Le Grand Parleur

Archive du 28 novembre 2007

Mercredi 28 novembre 2007 | Mise en ligne à 11h59 | Commenter Commentaires (15)

Sacrifier des ressources humaines

Un diplôme obtenu à l’étranger a-t-il la même valeur qu’une formation donnée dans nos maisons d’enseignement? On se pose la question depuis nombre d’années au Québec. Malgré ça, on cherche encore des réponses.

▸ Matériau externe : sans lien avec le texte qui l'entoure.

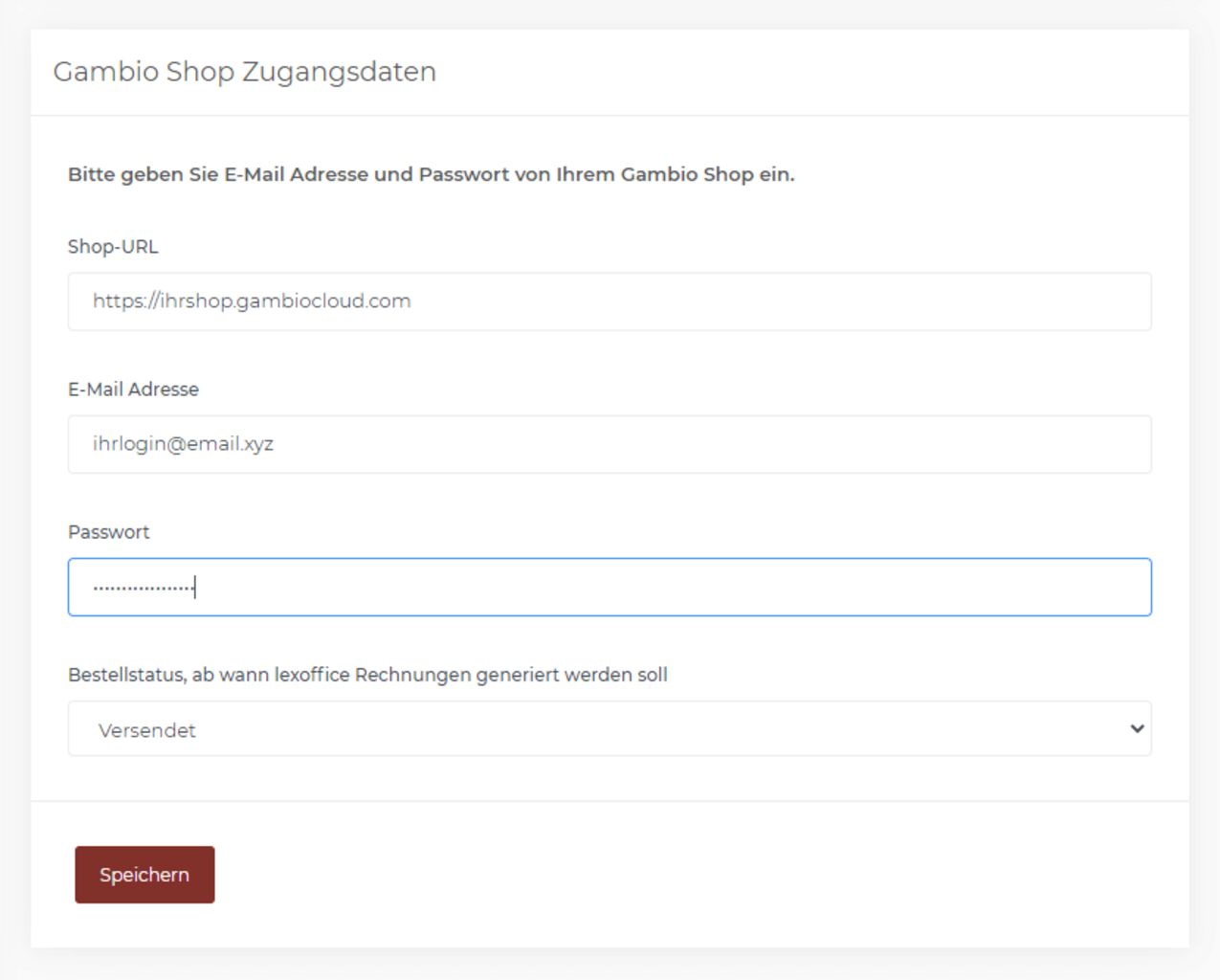Click the dropdown arrow beside Versendet
Screen dimensions: 1220x980
tap(1137, 728)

Aucun sujet touchant l’immigration n’est simple. C’est d’autant plus vrai pour la reconnaissance des diplômes étrangers. C’est un sujet délicat. Et complexe. Délicat parce qu’il concerne des gens, complexe parce qu’il concerne des associations de professionnels. Et pas parmi les plus empressées à faire de la place à des professionnels arrivant de l’étranger: le Collège des médecins et l’Ordre des ingénieurs.

Pourquoi une médecin formée dans une université libanaise ne peut-elle pratiquer dans les hôpitaux québécois? Pourquoi un ingénieur diplômé d’une école de génie en Turquie ne peut-il concevoir des ponts au Québec?

Cette situation à ceci de paradoxal que nous sommes en grave pénurie de travailleurs spécialisés. Combien de nos nouveaux compatriotes, 500, 2000, 7000, 15 000, occupent un emploi en-dessous de leurs qualifications? Difficile à dire. On entend parler de cas ici et là — du physicien russe qui bosse comme concierge, de la pharmacienne malienne qui est commis dans un grand magasin. Quel gaspillage de talents, quelle perte pour la société québécoise.

Le gouvernement québécois tente de corriger la situation. L’État est toutefois gêné dans ses actions par certains ordres professionnels. On comprend que leur rôle est de protéger le public, mais on a parfois l’impression que des ordres souffrent d’une sorte de snobisme à l’égard des diplômes étrangers. Agissent-ils toujours dans l’intérêt de la population ou dans le leur?

Les formations professionnelles sont différentes d’un pays à l’autre, d’un continent à l’autre. C’est bien vrai. Nos nouveaux compatriotes ne s’opposent pas à suivre une formation complémentaire pour concilier leurs pratiques aux nôtres. On ne peut cependant leur demander de retourner sur les bancs d’école pour réapprendre ce qu’ils savent déjà. C’est une demande exagérée. Déjà qu’ils arrivent chez-nous peu fortunés et souvent avec une famille à supporter.

En leur exigeant d’importants sacrifices, les ordres professionnels ne réussissent qu’à sacrifier de riches ressources humaines.